::: DATASET EXTRACT

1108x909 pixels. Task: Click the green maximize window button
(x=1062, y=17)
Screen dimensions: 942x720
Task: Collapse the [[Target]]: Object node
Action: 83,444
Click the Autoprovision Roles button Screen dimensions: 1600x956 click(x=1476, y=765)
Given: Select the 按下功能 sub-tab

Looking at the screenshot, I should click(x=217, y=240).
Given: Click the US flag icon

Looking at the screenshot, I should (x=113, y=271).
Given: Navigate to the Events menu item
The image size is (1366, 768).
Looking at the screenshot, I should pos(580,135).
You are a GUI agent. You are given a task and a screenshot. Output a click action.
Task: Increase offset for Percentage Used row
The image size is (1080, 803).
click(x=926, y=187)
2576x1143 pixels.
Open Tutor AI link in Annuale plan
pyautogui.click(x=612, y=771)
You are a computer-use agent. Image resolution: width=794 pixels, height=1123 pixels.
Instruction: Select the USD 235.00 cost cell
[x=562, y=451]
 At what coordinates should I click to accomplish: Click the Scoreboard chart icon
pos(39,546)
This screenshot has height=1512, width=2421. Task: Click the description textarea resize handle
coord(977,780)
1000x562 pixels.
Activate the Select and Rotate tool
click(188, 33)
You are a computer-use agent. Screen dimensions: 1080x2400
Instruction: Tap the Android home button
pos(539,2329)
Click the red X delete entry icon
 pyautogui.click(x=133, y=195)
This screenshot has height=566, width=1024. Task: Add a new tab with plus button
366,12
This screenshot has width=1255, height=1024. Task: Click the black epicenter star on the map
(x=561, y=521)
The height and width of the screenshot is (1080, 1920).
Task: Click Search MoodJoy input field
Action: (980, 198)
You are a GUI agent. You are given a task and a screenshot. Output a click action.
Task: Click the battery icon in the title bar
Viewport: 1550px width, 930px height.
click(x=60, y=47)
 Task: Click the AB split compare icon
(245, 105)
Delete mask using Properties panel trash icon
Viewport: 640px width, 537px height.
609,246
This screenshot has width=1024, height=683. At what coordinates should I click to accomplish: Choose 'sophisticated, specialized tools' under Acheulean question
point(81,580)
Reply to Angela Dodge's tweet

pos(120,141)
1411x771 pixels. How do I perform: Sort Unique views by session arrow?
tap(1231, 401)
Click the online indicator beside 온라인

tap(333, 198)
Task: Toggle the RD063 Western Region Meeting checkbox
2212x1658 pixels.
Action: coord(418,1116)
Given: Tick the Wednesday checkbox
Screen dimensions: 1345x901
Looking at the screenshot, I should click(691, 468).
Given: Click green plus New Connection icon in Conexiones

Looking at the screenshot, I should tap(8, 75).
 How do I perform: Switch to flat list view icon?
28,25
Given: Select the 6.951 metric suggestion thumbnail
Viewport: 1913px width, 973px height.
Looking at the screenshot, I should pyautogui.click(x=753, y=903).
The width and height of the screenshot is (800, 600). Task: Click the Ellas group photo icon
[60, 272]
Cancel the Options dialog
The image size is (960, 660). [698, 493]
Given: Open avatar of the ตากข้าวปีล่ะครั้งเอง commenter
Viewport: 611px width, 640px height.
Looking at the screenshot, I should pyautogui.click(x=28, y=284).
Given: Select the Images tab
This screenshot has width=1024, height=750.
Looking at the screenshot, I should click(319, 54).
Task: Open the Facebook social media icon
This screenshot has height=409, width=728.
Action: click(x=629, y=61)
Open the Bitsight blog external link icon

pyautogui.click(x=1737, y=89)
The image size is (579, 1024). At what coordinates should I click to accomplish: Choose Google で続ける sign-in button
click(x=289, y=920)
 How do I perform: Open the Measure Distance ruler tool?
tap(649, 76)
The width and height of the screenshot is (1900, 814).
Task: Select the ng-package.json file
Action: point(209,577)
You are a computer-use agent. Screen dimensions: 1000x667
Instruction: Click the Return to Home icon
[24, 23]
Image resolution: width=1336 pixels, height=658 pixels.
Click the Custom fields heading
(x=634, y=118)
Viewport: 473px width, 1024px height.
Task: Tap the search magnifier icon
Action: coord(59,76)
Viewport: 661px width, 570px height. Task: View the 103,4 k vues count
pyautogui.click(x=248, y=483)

::::::

Please quote the listing from the line with "Given: Click green" up to and including the line with "pyautogui.click(x=1737, y=89)".

Given: Click green plus New Connection icon in Conexiones

Looking at the screenshot, I should tap(8, 75).
 How do I perform: Switch to flat list view icon?
28,25
Given: Select the 6.951 metric suggestion thumbnail
Viewport: 1913px width, 973px height.
Looking at the screenshot, I should pyautogui.click(x=753, y=903).
The width and height of the screenshot is (800, 600). Task: Click the Ellas group photo icon
[60, 272]
Cancel the Options dialog
The image size is (960, 660). [698, 493]
Given: Open avatar of the ตากข้าวปีล่ะครั้งเอง commenter
Viewport: 611px width, 640px height.
Looking at the screenshot, I should pyautogui.click(x=28, y=284).
Given: Select the Images tab
This screenshot has width=1024, height=750.
Looking at the screenshot, I should click(319, 54).
Task: Open the Facebook social media icon
This screenshot has height=409, width=728.
Action: click(x=629, y=61)
Open the Bitsight blog external link icon

pyautogui.click(x=1737, y=89)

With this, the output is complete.